Kansas’ economy has grown for most of its 150 years, but it grows slowly, relies on just a few industries, and can’t seem to generate the kinds of jobs needed to keep all of its brightest youth.
Those issues and more were discussed during a session at the Kansas in Question symposium Tuesday at Century II.
The discussions were meant to spark efforts by people and groups around the state, perhaps similar to the Visioneering Wichita effort. Dozens of the state’s leaders from business, government, universities and nonprofit sectors broke into discussion groups.
Jon Rolph, president of Sasnak Management and chairman of Wichita’s Visioneering effort, kicked off the discussion, telling about his farming forebearer and challenging leaders to delve deep.

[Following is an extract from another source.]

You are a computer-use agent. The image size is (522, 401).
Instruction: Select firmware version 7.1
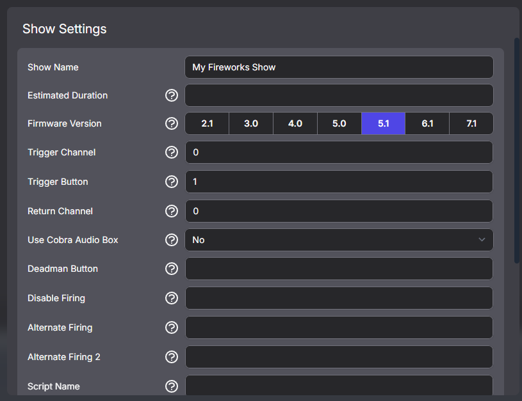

“The American spirit is still alive,” Rolph said. “It’s up to us to better our communities and our state.”
Among key issues the discussion touched on:• Retain the state’s talented youth. Young Professionals of Wichita was mentioned as a program that works.
• Make the state’s education system a stronger support for its economy, especially by having both two- and four-year colleges produce more graduates who can land good jobs and satisfy employers. One employer said that half of his employees would retire in the next five to seven years.
• Strengthen internship programs to better link education and employment.
• Decide whether the cost of a college education has risen to the point where it is hurting the state and its economic development.
• Overcome residents’ negative attitudes about the state. “We need to stop talking bad about Kansas,” said a participant.
• Work through the difficulty of designing policies for different regions with different economic needs and priorities.
• Tone down incivility in the political discussion.
• Diversify the economy, to draw different people from inside and outside the state.
• Make Kansas a hotbed of entrepreneurism.
• Encourage green jobs and high-tech industry to encourage more well-educated young adults to stay in the state.
• Figure out how to better integrate the immigrant population into the economy.
• Develop a consensus on taxes: Who pays, how and how much?
• Come to a consensus on how much government should do to lure key companies or industries with incentives. Some contend the state should create as attractive a business environment as possible and not play favorites.
• Answer how competitive we want Kansans to be. It takes a lot of money, effort and political will to compete for the best jobs.
• And determine how willing Kansans are to tolerate risk if economic development efforts don’t work out.